ISPRS - International Archives of the Photogrammetry, Remote Sensing and Spatial Information Sciences ◽

10.5194/isprsarchives-xli-b4-747-2016 ◽

2016 ◽

Vol XLI-B4 ◽

pp. 747-754 ◽

Cited By ~ 3

Author(s):

R. Roschlaub ◽

J. Batscheider

Keyword(s):

Image Matching ◽

High Speed ◽

State Agency ◽

Test Plan ◽

Research Project ◽

Data Set ◽

Building Model ◽

Building Models ◽

Joint Research Project ◽

3D Building Model

The federal governments of Germany endeavour to create a harmonized 3D building data set based on a common application schema (the AdV-CityGML-Profile). The Bavarian Agency for Digitisation, High-Speed Internet and Surveying has launched a statewide 3D Building Model with standardized roof shapes for all 8.1 million buildings in Bavaria. For the acquisition of the 3D Building Model LiDAR-data or data from Image Matching are used as basis in addition with the building ground plans of the official cadastral map. The data management of the 3D Building Model is carried out by a central database with the usage of a nationwide standardized CityGML-Profile of the AdV. The update of the 3D Building Model for new buildings is done by terrestrial building measurements within the maintenance process of the cadaster and from image matching.
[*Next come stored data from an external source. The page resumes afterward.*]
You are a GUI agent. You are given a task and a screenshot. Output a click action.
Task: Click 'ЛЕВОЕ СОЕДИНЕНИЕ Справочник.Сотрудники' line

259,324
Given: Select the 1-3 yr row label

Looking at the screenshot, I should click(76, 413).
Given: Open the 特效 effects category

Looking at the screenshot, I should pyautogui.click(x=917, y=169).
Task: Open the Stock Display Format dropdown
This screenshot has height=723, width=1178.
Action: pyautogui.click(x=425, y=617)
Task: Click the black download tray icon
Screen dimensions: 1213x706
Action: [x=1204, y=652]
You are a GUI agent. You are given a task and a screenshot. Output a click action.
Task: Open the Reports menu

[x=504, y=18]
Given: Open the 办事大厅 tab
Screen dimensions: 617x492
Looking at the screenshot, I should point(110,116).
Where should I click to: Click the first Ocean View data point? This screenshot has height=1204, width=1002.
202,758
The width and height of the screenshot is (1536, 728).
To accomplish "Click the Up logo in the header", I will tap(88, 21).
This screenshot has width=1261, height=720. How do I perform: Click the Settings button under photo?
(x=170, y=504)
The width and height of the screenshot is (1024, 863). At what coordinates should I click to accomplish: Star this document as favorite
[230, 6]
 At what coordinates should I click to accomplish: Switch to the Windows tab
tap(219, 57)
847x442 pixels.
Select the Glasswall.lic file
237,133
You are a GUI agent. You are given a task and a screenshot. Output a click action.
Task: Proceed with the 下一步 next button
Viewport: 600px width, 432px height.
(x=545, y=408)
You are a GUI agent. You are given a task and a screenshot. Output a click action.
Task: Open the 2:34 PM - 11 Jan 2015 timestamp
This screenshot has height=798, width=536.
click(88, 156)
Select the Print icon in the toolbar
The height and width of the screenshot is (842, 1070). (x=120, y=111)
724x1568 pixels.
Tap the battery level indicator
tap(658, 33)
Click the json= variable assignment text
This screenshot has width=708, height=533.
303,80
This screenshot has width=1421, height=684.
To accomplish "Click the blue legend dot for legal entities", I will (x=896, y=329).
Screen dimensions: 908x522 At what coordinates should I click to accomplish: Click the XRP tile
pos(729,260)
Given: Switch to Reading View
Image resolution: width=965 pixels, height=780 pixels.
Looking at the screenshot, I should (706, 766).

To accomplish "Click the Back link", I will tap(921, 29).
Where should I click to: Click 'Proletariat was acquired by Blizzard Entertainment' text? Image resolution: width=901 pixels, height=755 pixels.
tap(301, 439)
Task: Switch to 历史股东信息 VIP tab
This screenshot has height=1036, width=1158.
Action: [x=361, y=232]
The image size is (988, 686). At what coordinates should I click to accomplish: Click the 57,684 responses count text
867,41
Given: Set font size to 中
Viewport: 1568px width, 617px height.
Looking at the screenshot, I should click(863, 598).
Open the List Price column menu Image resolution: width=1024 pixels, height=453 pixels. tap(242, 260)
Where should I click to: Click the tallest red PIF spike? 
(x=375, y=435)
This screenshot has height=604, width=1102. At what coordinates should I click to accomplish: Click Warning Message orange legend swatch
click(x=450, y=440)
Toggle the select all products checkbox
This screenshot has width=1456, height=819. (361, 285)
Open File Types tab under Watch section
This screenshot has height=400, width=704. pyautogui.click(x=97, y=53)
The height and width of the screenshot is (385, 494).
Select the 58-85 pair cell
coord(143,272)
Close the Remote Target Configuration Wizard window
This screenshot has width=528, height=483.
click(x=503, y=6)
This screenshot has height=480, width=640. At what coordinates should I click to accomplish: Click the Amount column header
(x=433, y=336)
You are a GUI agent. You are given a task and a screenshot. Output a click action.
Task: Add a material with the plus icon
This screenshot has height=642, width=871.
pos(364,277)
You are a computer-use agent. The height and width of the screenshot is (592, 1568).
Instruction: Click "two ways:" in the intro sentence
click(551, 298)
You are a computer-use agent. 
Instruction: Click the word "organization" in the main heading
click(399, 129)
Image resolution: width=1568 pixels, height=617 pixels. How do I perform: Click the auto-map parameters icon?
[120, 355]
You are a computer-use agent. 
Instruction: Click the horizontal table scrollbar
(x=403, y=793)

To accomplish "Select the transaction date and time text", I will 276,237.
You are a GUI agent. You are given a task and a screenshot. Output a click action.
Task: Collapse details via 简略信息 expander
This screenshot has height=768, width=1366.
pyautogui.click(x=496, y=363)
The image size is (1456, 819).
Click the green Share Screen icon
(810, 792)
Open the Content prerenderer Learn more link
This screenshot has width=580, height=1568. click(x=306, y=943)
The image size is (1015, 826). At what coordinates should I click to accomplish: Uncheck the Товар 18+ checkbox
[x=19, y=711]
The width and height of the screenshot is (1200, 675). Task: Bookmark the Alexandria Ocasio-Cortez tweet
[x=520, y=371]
In a joint research project, the Bavarian State Agency for Surveying and Geoinformation and the TUM, Chair of Geoinformatics, transformed an AdV-CityGML-Profilebased test data set of Bavarian LoD2 building models into an INSPIRE-compliant schema. For the purpose of a transformation of such kind, the AdV provides a data specification, a test plan for 3D Building Models and a mapping table. The research project examined whether the transformation rules defined in the mapping table, were unambiguous and sufficient for implementing a transformation of LoD2 data based on the AdV-CityGML-Profile into the INSPIRE schema. The proof of concept was carried out by transforming production data of the Bavarian 3D Building Model in LoD2 into the INSPIRE BU schema. In order to assure the quality of the data to be transformed, the test specifications according to the test plan for 3D Building Models of the AdV were carried out. The AdV mapping table was checked for completeness and correctness and amendments were made accordingly.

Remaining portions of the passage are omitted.